Saved entries:
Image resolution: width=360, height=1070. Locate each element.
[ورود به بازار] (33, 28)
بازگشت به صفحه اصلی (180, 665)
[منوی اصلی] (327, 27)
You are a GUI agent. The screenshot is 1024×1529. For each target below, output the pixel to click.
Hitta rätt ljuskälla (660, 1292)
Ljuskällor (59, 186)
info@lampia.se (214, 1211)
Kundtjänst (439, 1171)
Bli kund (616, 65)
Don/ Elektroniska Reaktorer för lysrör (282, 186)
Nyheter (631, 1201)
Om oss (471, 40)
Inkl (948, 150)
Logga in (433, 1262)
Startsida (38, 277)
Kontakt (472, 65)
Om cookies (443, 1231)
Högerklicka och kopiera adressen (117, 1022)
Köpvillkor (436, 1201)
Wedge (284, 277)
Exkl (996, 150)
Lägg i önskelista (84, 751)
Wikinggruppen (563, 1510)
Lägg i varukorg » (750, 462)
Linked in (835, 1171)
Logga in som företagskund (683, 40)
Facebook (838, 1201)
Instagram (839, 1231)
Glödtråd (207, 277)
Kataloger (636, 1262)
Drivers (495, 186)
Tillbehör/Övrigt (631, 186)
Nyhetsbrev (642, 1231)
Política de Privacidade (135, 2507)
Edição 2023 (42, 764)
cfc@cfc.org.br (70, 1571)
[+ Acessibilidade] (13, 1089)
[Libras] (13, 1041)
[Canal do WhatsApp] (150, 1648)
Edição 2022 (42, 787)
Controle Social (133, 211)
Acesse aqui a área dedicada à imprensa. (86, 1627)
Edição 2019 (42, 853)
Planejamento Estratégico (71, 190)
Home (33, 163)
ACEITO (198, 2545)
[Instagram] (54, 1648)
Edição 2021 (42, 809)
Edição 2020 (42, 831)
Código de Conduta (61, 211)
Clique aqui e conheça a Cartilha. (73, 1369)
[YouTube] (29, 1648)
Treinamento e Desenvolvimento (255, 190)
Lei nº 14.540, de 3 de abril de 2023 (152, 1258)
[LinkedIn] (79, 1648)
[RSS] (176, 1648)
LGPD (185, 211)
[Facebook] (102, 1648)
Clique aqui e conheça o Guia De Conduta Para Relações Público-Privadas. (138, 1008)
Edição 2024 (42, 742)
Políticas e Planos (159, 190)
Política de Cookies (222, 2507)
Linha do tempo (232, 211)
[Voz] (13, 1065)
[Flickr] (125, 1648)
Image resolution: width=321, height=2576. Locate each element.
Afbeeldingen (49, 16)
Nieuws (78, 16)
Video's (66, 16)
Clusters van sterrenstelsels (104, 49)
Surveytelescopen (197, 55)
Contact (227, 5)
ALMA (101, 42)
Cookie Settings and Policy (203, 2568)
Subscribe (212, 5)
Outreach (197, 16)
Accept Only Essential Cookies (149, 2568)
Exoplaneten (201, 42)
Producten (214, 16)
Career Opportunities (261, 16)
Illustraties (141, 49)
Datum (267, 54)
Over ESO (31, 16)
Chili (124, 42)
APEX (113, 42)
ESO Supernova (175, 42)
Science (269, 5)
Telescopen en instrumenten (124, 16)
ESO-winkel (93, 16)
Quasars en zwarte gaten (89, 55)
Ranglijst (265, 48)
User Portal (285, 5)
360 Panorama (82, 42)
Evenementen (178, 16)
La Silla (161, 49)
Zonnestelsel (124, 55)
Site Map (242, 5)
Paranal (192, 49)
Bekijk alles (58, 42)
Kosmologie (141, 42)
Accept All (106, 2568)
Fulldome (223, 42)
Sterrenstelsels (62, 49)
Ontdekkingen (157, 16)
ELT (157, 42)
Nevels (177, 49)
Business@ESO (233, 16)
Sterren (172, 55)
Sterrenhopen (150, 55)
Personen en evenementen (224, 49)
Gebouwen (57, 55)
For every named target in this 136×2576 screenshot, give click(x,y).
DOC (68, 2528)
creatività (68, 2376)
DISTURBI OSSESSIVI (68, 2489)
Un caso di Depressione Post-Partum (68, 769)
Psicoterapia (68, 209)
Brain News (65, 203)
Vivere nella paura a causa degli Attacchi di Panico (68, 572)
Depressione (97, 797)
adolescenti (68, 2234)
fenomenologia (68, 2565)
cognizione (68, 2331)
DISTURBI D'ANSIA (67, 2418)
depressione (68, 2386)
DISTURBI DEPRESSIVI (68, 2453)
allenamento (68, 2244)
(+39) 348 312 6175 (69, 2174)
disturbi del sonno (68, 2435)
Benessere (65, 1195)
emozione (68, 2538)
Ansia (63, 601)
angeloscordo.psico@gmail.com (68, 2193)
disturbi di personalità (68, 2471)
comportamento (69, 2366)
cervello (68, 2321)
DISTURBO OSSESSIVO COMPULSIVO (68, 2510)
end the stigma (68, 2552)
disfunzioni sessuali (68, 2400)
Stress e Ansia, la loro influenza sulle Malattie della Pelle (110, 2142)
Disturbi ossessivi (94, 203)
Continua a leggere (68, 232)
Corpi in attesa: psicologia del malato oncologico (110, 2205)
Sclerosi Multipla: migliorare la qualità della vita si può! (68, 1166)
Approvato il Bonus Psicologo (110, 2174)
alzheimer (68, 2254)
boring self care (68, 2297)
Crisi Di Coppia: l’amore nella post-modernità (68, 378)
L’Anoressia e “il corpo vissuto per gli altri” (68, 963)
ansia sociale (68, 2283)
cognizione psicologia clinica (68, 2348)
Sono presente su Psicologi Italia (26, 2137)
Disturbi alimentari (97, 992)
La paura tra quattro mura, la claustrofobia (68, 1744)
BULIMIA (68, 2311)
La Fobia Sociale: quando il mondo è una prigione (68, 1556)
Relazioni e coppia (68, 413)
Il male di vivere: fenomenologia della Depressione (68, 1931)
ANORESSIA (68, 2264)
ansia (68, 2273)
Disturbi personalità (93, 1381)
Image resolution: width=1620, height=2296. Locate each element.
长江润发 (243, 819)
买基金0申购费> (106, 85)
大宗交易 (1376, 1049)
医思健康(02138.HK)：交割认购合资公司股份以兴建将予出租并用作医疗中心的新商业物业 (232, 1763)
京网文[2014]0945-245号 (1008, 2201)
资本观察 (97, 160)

#### WORK TO COMPLETE
Print every line of the records above without a single difference.

#### ANSWER TO THE EXERCISE
Image resolution: width=360, height=1070. Locate each element.
[ورود به بازار] (33, 28)
بازگشت به صفحه اصلی (180, 665)
[منوی اصلی] (327, 27)
You are a GUI agent. The screenshot is 1024×1529. For each target below, output the pixel to click.
Hitta rätt ljuskälla (660, 1292)
Ljuskällor (59, 186)
info@lampia.se (214, 1211)
Kundtjänst (439, 1171)
Bli kund (616, 65)
Don/ Elektroniska Reaktorer för lysrör (282, 186)
Nyheter (631, 1201)
Om oss (471, 40)
Inkl (948, 150)
Logga in (433, 1262)
Startsida (38, 277)
Kontakt (472, 65)
Om cookies (443, 1231)
Högerklicka och kopiera adressen (117, 1022)
Köpvillkor (436, 1201)
Wedge (284, 277)
Exkl (996, 150)
Lägg i önskelista (84, 751)
Wikinggruppen (563, 1510)
Lägg i varukorg » (750, 462)
Linked in (835, 1171)
Logga in som företagskund (683, 40)
Facebook (838, 1201)
Instagram (839, 1231)
Glödtråd (207, 277)
Kataloger (636, 1262)
Drivers (495, 186)
Tillbehör/Övrigt (631, 186)
Nyhetsbrev (642, 1231)
Política de Privacidade (135, 2507)
Edição 2023 (42, 764)
cfc@cfc.org.br (70, 1571)
[+ Acessibilidade] (13, 1089)
[Libras] (13, 1041)
[Canal do WhatsApp] (150, 1648)
Edição 2022 (42, 787)
Controle Social (133, 211)
Acesse aqui a área dedicada à imprensa. (86, 1627)
Edição 2019 (42, 853)
Planejamento Estratégico (71, 190)
Home (33, 163)
ACEITO (198, 2545)
[Instagram] (54, 1648)
Edição 2021 (42, 809)
Edição 2020 (42, 831)
Código de Conduta (61, 211)
Clique aqui e conheça a Cartilha. (73, 1369)
[YouTube] (29, 1648)
Treinamento e Desenvolvimento (255, 190)
Lei nº 14.540, de 3 de abril de 2023 (152, 1258)
[LinkedIn] (79, 1648)
[RSS] (176, 1648)
LGPD (185, 211)
[Facebook] (102, 1648)
Clique aqui e conheça o Guia De Conduta Para Relações Público-Privadas. (138, 1008)
Edição 2024 (42, 742)
Políticas e Planos (159, 190)
Política de Cookies (222, 2507)
Linha do tempo (232, 211)
[Voz] (13, 1065)
[Flickr] (125, 1648)
Image resolution: width=321, height=2576. Locate each element.
Afbeeldingen (49, 16)
Nieuws (78, 16)
Video's (66, 16)
Clusters van sterrenstelsels (104, 49)
Surveytelescopen (197, 55)
Contact (227, 5)
ALMA (101, 42)
Cookie Settings and Policy (203, 2568)
Subscribe (212, 5)
Outreach (197, 16)
Accept Only Essential Cookies (149, 2568)
Exoplaneten (201, 42)
Producten (214, 16)
Career Opportunities (261, 16)
Illustraties (141, 49)
Datum (267, 54)
Over ESO (31, 16)
Chili (124, 42)
APEX (113, 42)
ESO Supernova (175, 42)
Science (269, 5)
Telescopen en instrumenten (124, 16)
ESO-winkel (93, 16)
Quasars en zwarte gaten (89, 55)
Ranglijst (265, 48)
User Portal (285, 5)
360 Panorama (82, 42)
Evenementen (178, 16)
La Silla (161, 49)
Zonnestelsel (124, 55)
Site Map (242, 5)
Paranal (192, 49)
Bekijk alles (58, 42)
Kosmologie (141, 42)
Accept All (106, 2568)
Fulldome (223, 42)
Sterrenstelsels (62, 49)
Ontdekkingen (157, 16)
ELT (157, 42)
Nevels (177, 49)
Business@ESO (233, 16)
Sterren (172, 55)
Sterrenhopen (150, 55)
Personen en evenementen (224, 49)
Gebouwen (57, 55)
For every named target in this 136×2576 screenshot, give click(x,y).
DOC (68, 2528)
creatività (68, 2376)
DISTURBI OSSESSIVI (68, 2489)
Un caso di Depressione Post-Partum (68, 769)
Psicoterapia (68, 209)
Brain News (65, 203)
Vivere nella paura a causa degli Attacchi di Panico (68, 572)
Depressione (97, 797)
adolescenti (68, 2234)
fenomenologia (68, 2565)
cognizione (68, 2331)
DISTURBI D'ANSIA (67, 2418)
depressione (68, 2386)
DISTURBI DEPRESSIVI (68, 2453)
allenamento (68, 2244)
(+39) 348 312 6175 (69, 2174)
disturbi del sonno (68, 2435)
Benessere (65, 1195)
emozione (68, 2538)
Ansia (63, 601)
angeloscordo.psico@gmail.com (68, 2193)
disturbi di personalità (68, 2471)
comportamento (69, 2366)
cervello (68, 2321)
DISTURBO OSSESSIVO COMPULSIVO (68, 2510)
end the stigma (68, 2552)
disfunzioni sessuali (68, 2400)
Stress e Ansia, la loro influenza sulle Malattie della Pelle (110, 2142)
Disturbi ossessivi (94, 203)
Continua a leggere (68, 232)
Corpi in attesa: psicologia del malato oncologico (110, 2205)
Sclerosi Multipla: migliorare la qualità della vita si può! (68, 1166)
Approvato il Bonus Psicologo (110, 2174)
alzheimer (68, 2254)
boring self care (68, 2297)
Crisi Di Coppia: l’amore nella post-modernità (68, 378)
L’Anoressia e “il corpo vissuto per gli altri” (68, 963)
ansia sociale (68, 2283)
cognizione psicologia clinica (68, 2348)
Sono presente su Psicologi Italia (26, 2137)
Disturbi alimentari (97, 992)
La paura tra quattro mura, la claustrofobia (68, 1744)
BULIMIA (68, 2311)
La Fobia Sociale: quando il mondo è una prigione (68, 1556)
Relazioni e coppia (68, 413)
Il male di vivere: fenomenologia della Depressione (68, 1931)
ANORESSIA (68, 2264)
ansia (68, 2273)
Disturbi personalità (93, 1381)
Image resolution: width=1620, height=2296. Locate each element.
长江润发 (243, 819)
买基金0申购费> (106, 85)
大宗交易 (1376, 1049)
医思健康(02138.HK)：交割认购合资公司股份以兴建将予出租并用作医疗中心的新商业物业 (232, 1763)
京网文[2014]0945-245号 (1008, 2201)
资本观察 (97, 160)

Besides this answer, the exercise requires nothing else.